In the records that follow, find the line with "Action: point(29,232)"; from there, retype every line exactly through the line with "Task: Tap the Reticulum label", which also belongs to the answer.
START Task data
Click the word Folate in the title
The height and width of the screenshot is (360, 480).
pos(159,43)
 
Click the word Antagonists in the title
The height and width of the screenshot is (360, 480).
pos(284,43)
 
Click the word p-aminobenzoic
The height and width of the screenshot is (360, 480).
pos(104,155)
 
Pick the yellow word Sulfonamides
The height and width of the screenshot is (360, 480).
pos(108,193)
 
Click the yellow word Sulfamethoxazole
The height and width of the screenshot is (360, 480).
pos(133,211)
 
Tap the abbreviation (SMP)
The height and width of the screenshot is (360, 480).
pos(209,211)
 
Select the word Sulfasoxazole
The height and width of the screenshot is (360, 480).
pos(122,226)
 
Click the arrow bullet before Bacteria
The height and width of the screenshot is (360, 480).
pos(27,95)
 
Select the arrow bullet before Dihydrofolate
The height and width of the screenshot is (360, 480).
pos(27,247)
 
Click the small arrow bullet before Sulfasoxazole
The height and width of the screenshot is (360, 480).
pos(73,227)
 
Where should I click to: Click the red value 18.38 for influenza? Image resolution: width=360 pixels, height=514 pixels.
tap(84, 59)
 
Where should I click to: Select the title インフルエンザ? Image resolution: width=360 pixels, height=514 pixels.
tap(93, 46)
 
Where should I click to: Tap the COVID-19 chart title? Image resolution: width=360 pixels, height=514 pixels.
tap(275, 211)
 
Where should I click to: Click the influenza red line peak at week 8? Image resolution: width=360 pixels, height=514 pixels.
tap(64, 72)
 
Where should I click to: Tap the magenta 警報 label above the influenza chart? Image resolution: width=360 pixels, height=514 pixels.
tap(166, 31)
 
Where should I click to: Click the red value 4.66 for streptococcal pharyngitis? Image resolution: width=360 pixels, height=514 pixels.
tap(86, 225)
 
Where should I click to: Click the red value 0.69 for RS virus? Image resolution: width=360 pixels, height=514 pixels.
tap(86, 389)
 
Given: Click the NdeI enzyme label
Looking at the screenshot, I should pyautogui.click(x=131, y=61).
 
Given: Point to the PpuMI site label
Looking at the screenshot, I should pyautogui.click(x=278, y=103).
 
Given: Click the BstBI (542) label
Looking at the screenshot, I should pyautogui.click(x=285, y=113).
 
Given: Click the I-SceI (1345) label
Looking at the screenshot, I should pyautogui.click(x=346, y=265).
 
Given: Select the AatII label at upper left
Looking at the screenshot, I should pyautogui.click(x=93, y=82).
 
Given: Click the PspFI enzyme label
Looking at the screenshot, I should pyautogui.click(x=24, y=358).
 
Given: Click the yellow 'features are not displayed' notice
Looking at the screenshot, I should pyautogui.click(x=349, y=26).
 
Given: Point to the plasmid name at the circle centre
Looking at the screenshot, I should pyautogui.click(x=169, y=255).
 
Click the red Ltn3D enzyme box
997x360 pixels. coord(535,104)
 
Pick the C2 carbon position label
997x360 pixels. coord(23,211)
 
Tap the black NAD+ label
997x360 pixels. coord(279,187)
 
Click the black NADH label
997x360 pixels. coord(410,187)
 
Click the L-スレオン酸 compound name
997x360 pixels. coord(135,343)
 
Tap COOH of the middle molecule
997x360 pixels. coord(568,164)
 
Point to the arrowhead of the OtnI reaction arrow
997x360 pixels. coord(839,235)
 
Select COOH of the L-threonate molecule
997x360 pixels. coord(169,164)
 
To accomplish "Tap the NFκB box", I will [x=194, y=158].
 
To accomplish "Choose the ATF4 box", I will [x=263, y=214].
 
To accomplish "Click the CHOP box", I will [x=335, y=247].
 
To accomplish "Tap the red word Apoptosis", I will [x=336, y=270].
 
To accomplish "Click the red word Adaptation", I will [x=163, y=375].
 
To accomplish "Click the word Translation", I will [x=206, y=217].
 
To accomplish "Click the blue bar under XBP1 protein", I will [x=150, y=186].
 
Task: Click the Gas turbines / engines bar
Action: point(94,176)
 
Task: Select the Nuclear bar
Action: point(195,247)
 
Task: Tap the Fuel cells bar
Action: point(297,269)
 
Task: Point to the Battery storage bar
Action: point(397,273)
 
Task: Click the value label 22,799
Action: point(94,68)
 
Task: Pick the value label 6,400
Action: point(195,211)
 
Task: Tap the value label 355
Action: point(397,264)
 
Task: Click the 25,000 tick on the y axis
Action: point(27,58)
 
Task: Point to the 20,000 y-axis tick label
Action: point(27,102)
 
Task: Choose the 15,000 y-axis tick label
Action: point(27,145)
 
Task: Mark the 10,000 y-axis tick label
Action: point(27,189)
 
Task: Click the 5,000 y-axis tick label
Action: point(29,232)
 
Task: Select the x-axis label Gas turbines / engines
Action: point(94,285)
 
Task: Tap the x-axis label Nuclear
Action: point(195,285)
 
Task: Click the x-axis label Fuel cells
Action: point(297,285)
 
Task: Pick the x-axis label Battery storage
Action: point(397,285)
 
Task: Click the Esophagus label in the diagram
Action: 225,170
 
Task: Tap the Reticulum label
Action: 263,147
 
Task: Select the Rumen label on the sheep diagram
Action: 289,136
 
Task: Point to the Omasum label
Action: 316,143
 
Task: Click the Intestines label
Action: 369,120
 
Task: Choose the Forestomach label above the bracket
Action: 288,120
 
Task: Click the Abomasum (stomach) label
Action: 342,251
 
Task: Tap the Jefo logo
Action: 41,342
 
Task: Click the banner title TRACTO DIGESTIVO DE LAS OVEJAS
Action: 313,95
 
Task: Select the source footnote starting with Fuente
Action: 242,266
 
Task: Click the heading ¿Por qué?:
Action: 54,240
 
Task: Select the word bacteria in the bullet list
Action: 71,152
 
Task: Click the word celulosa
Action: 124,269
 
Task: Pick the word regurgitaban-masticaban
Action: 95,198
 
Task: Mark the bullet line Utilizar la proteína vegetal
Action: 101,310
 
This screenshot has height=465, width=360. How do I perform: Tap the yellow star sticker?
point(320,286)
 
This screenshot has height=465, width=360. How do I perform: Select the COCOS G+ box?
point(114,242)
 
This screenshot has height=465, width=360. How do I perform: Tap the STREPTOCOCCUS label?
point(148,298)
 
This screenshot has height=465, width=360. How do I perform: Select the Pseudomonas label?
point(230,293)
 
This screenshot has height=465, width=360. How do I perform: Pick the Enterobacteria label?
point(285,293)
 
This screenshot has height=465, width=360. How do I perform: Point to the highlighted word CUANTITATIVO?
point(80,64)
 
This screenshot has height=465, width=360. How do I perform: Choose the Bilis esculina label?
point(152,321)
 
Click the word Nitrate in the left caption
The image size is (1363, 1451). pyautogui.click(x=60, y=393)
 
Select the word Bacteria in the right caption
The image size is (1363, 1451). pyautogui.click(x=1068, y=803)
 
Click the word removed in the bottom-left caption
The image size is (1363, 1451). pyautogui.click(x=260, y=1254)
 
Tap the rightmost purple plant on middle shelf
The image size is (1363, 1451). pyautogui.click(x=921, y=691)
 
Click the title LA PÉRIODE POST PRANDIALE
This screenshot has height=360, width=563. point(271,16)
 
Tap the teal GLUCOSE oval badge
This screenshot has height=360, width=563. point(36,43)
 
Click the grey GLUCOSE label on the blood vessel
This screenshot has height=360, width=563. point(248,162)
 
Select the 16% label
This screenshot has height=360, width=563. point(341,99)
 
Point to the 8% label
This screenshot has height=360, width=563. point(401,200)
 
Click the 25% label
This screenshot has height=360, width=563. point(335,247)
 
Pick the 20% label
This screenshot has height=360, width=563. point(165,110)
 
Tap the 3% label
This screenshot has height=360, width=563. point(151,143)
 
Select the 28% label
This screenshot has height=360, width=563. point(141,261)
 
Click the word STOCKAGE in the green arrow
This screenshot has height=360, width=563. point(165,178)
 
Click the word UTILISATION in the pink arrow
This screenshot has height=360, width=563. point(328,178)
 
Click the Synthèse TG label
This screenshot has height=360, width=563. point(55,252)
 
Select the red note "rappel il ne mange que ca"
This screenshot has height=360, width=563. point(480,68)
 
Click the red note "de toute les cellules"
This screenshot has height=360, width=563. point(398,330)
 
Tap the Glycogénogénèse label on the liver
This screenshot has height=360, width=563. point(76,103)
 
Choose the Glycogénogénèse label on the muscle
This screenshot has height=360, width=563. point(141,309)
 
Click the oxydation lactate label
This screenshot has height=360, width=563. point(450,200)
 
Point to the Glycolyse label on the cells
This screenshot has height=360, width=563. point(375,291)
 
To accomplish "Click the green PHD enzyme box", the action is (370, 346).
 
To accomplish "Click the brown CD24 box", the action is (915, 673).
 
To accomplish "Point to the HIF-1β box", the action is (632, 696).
END Task data
Task result —
Action: point(29,232)
 
Task: Select the x-axis label Gas turbines / engines
Action: point(94,285)
 
Task: Tap the x-axis label Nuclear
Action: point(195,285)
 
Task: Click the x-axis label Fuel cells
Action: point(297,285)
 
Task: Pick the x-axis label Battery storage
Action: point(397,285)
 
Task: Click the Esophagus label in the diagram
Action: 225,170
 
Task: Tap the Reticulum label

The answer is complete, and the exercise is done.